> **Kaynak metin**:
Olayın bir başka tarafı Rusya elbette. Bu tarafgirlik, sadece Suriye’nin hava savunma sistemlerinden sorumlu olan ülke anlamında değil elbette, Suriye ile askeri ve ekonomik ticaret bağlantıları olan ülke anlamında. Ve Çin ile birlikte BM Güvenlik Konseyi’nde Suriye’ye karşı yaptırımlara karşı oy kullanan taraf anlamında. Rus Dışişleri Bakanı “uçağın düşürülmesi provokasyon ya da planlı bir eylem olarak görülmemeli” derken, Rus ajansları asıl provokasyon kaynağını NATO olduğunu ima ettiler; “NATO Suriye’nin hava koruma sistemlerini denedi”. (Bu arada özel anlam yüklemek isteyenler için bir veri: Putin, olaydan bir gün sonra İsrail, Filistin ve Ürdün’ü kapsayan bir Ortadoğu gezisine başladı.)
İran ise daha doğrudan bir tanım kullandı, Ulusal Güvenlik ve Dış Politika Sözcüsü; “bu olay Türkiye tarafından çıkarılan bir komplodur” ded
i. Ve “Türkiye bu eylemle NATO’nun ayağını Suriye’ye çekmek için bir atmosfer yaratma çabasında” diye ekledi.
Bu olayın diğer aktörleri olarak Çin’i, İsrail’i, Kıbrıs’ı, Lübnan’ı, Ürdün’ü ve elbette doğrudan ABD’yi da eklemek gerek.

> **Verilen malzeme**:
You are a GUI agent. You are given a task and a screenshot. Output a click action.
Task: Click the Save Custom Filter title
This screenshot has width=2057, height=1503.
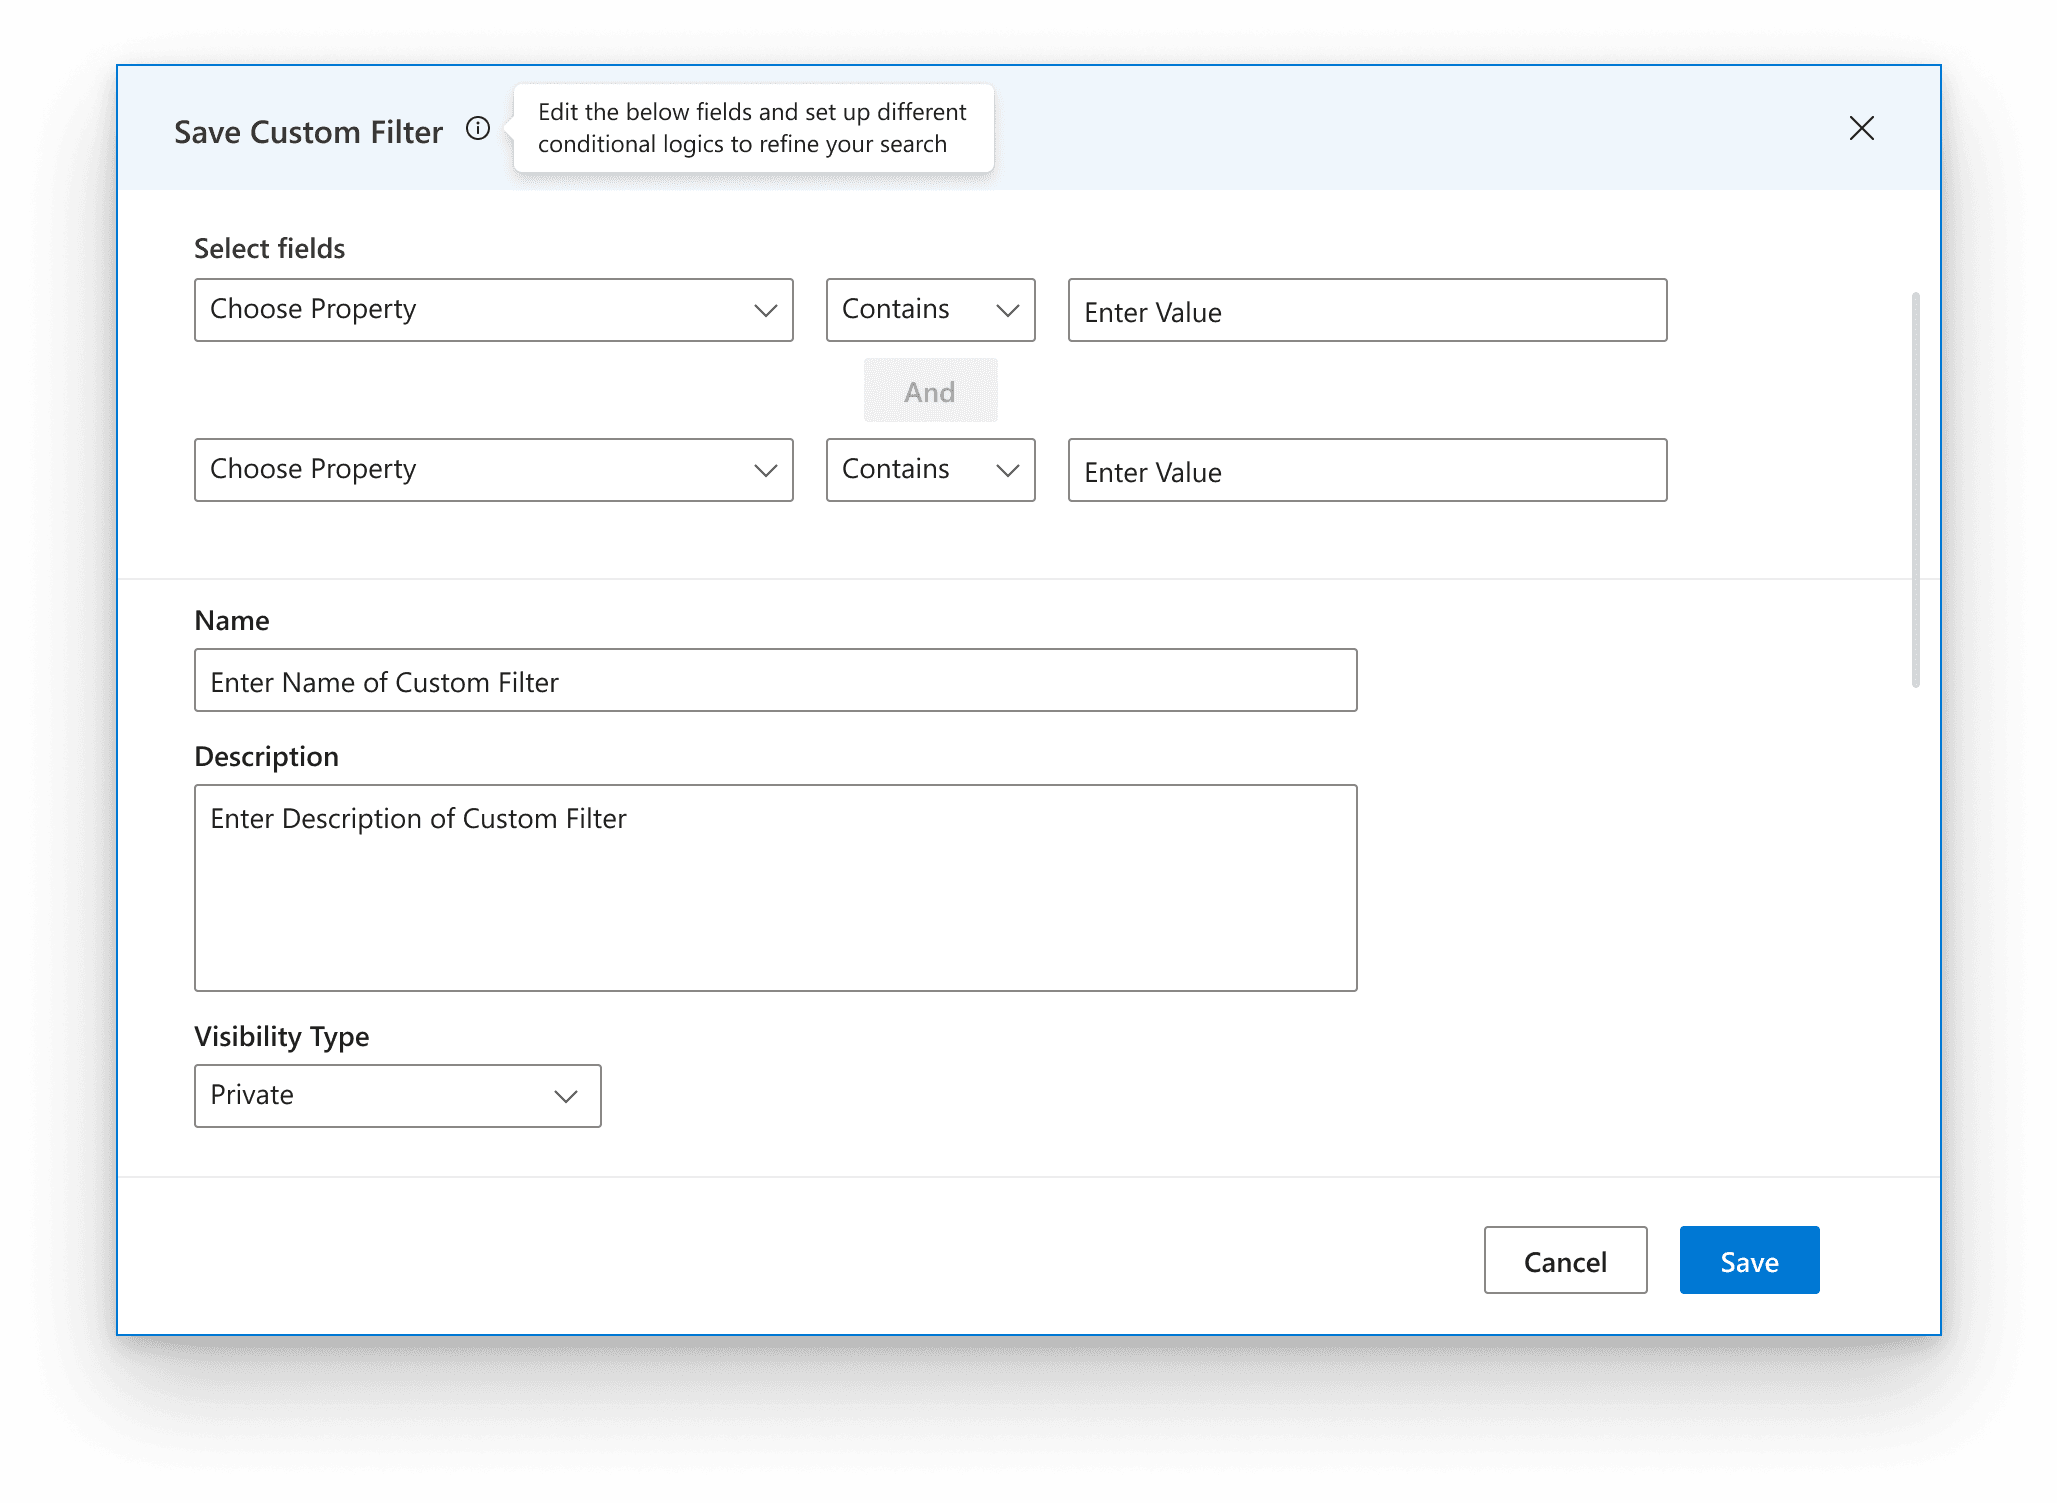click(x=308, y=132)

> **Alıştırmanın amacı**: Lütfen kaynak metne göre yanıtlayın: Putin, olaydan bir gün sonra hangi ülkeleri kapsayan bir geziye başladı?

> **Alıştırmanın çözümü**: İsrail, Filistin ve Ürdün'ü kapsayan bir Ortadoğu gezisine başladı.